** Opening PAGE TEXT block **
BY NEIL TAMBE
Published October 3, 2007
I'm addicted to e-mail. I like connecting with family and friends at computers across the world. However, I don't like cutesy forwards and chain letters or porn messages that somehow creep into my inbox. I like the power of rapid, customizable communication, and I detest spam notifying me of the latest hot stock pick. There's no doubt that e-mail is revolutionary, but its value as a medium for communication is diminishing. We have to help save e-mail.
More like this
I started thinking critically about e-mail last week when I was tricked by a web service called Doostang. Basically, Doostang is a professional networking website - think Facebook for people who wear suits all day. I punched in my e-mail login info to search for friends already using the service, and I had some success. Unfortunately, as a parting gift, Doostang sent a friend request to everyone in my address book, including professors, business contacts and people I haven't spoken to in years. Needless to say, the incident caused a surprising amount of embarrassment and hassle. E-mail culture wasn't so complicated in the old days.
** Closing PAGE TEXT block **
** Opening DATA PROVIDED block **
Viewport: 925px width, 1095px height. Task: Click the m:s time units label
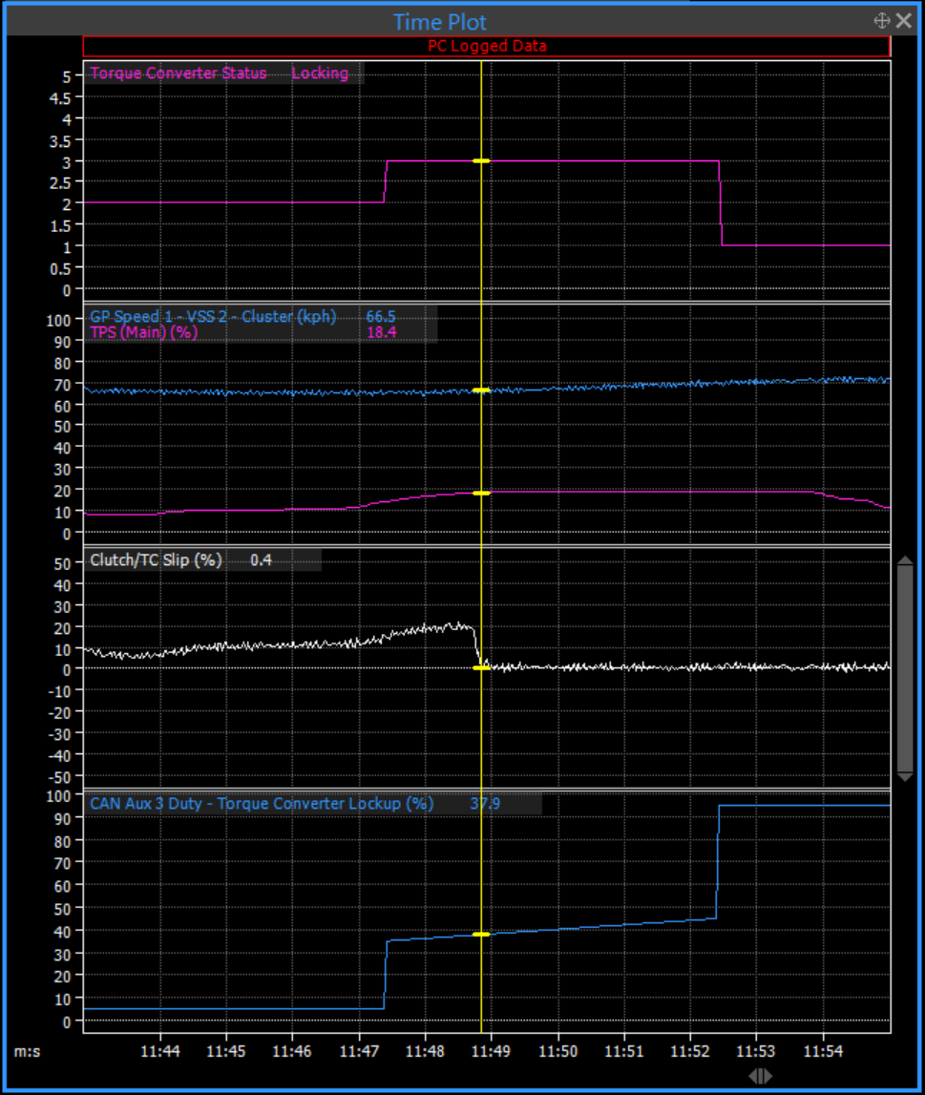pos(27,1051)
** Closing DATA PROVIDED block **
** Opening DATA PROVIDED block **
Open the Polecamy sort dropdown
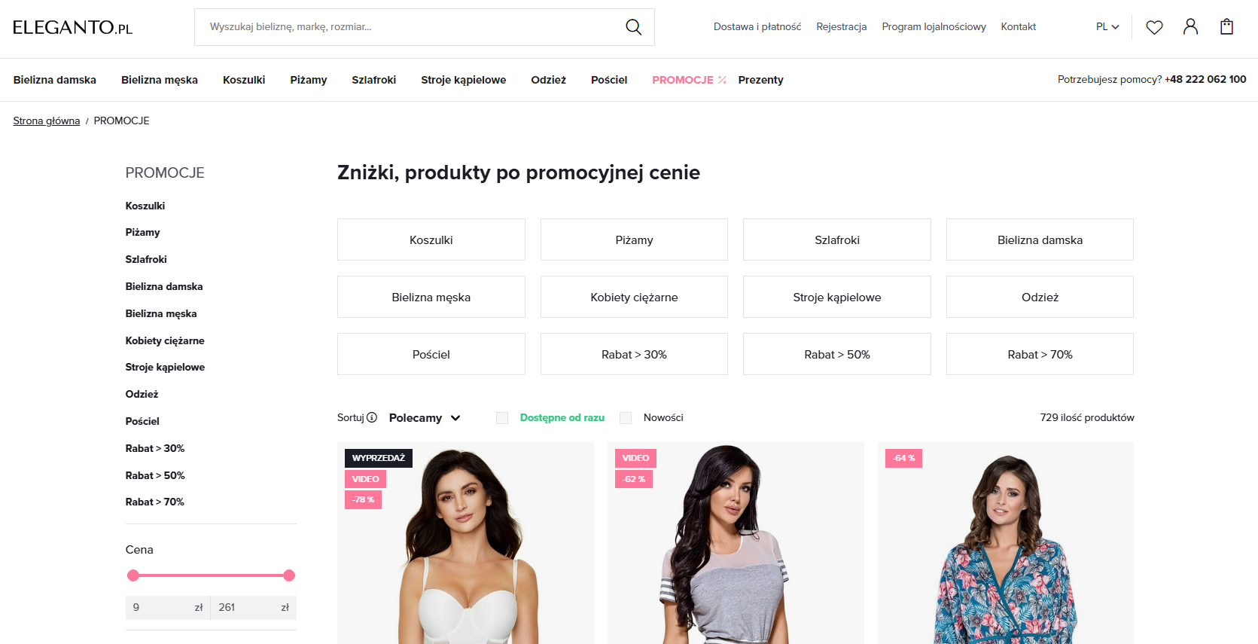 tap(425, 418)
** Closing DATA PROVIDED block **
** Opening DATA PROVIDED block **
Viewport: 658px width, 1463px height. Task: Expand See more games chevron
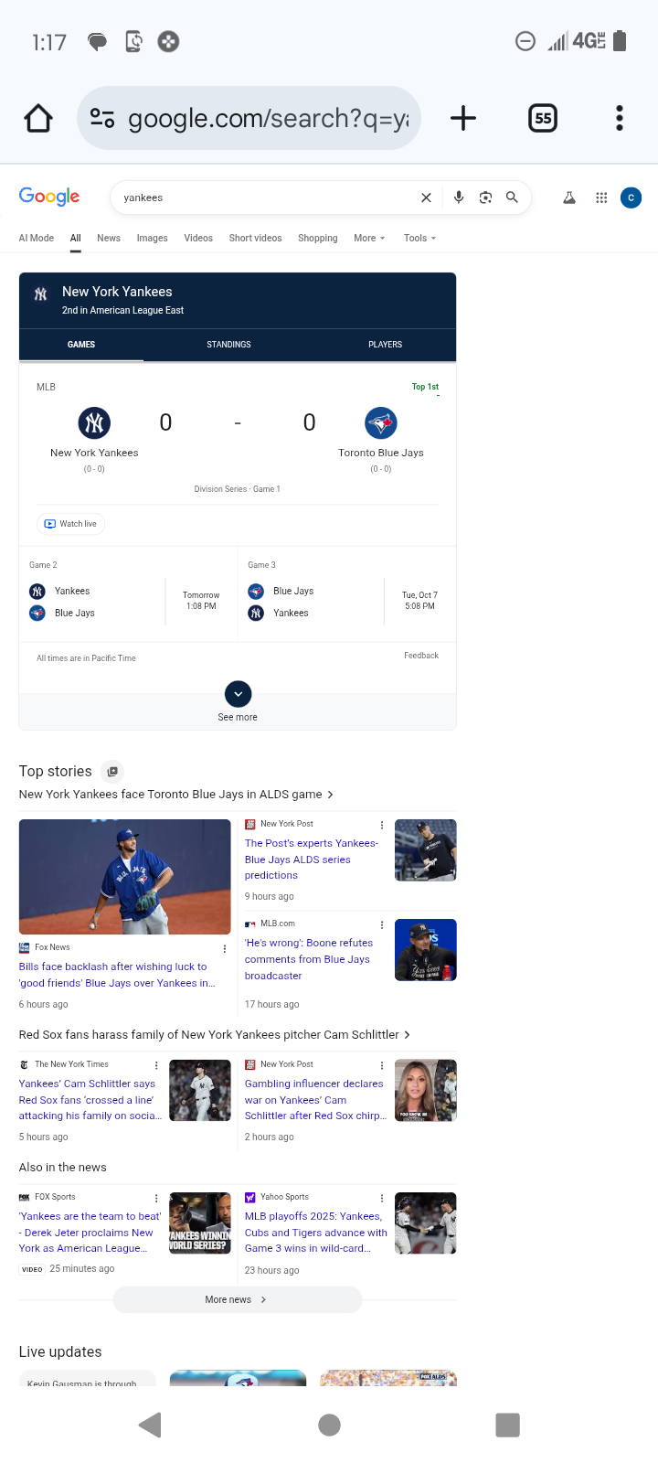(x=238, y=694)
** Closing DATA PROVIDED block **
QUESTIONS:
1 - Answer these from the e-mail column, one line each:
(a) What does the author say the spam he detests notifies him of?
(b) How does the column describe Doostang?
(c) Who received the friend requests that Doostang sent?
2 - According to the e-mail column, why did the author give Doostang his e-mail login info, and what happened as a result? Answer in one to three sentences.
3 - Resume the e-mail column after its last sentence, "E-mail culture wasn't so complicated in the old days."

PER-TASK ANSWERS:
1 -
(a) The latest hot stock pick.
(b) As a professional networking website, "Facebook for people who wear suits all day."
(c) Everyone in the author's address book, including professors, business contacts and people he hadn't spoken to in years.

2 - He entered his login info to search for friends already using the service, and he found some. Doostang then sent a friend request to everyone in his address book, which caused a surprising amount of embarrassment and hassle.

3 -
I started e-mailing when I was about 8 years old. At the time America Online was king and the "You've got mail" sound byte characterized how e-mail was cool and stress free. I e-mailed a few friends and family members who live abroad. Messages were easy to manage, and the medium was at its purest. Fewer viruses and spam messages littered the electronic landscape, and it was a pleasant surprise to have a new message, not a chore.
Then e-mail traffic started to escalate. More and more unwanted weekly e-newsletters started to circulate. At the same time, a variety of services like electronic banking statements became commonplace, making day-to-day tasks more efficient. As the use of e-mail to better organize our lives and communities increased, so did spam. E-mail was in purgatory.
Now, e-mail is nearly a necessity, especially for college students. Professors use it to distribute information about classes, and the University sends campus crime alerts electronically. We communicate with our parents, strangers and each other via computers. With the advent of the Blackberry, e-mail is accessible instantaneously anytime, anywhere. We spend hours every week managing our inboxes when we could be doing other things. Now e-mail can be a bigger headache than love or grades, causing a queasy Pavlovian response upon every login.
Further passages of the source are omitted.